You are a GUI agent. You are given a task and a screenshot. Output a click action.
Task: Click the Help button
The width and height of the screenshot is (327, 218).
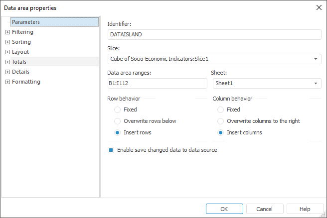(305, 209)
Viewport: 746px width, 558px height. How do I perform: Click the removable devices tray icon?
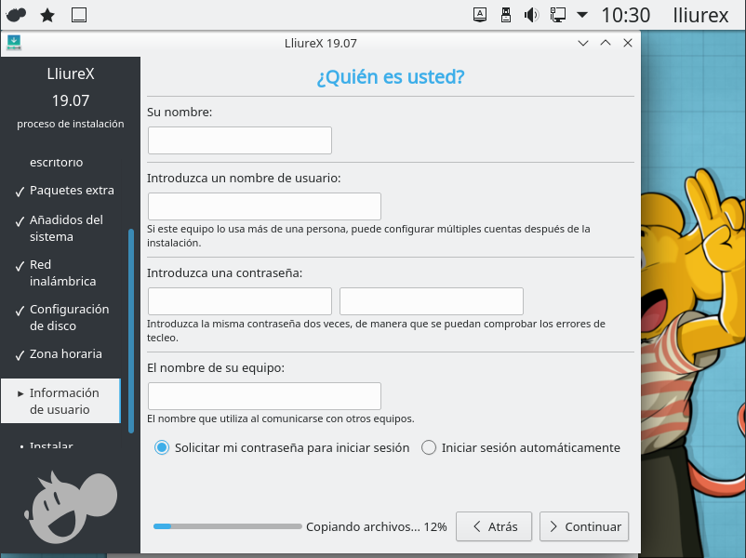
▬▬▬▬▬▬
Exercise -
Without the pictures, restate all of the entries word for word.

Task response -
You are a GUI agent. You are given a task and a screenshot. Output a click action.
Task: Click the Help button
The width and height of the screenshot is (327, 218).
(305, 209)
Viewport: 746px width, 558px height. How do I perform: Click the removable devices tray icon?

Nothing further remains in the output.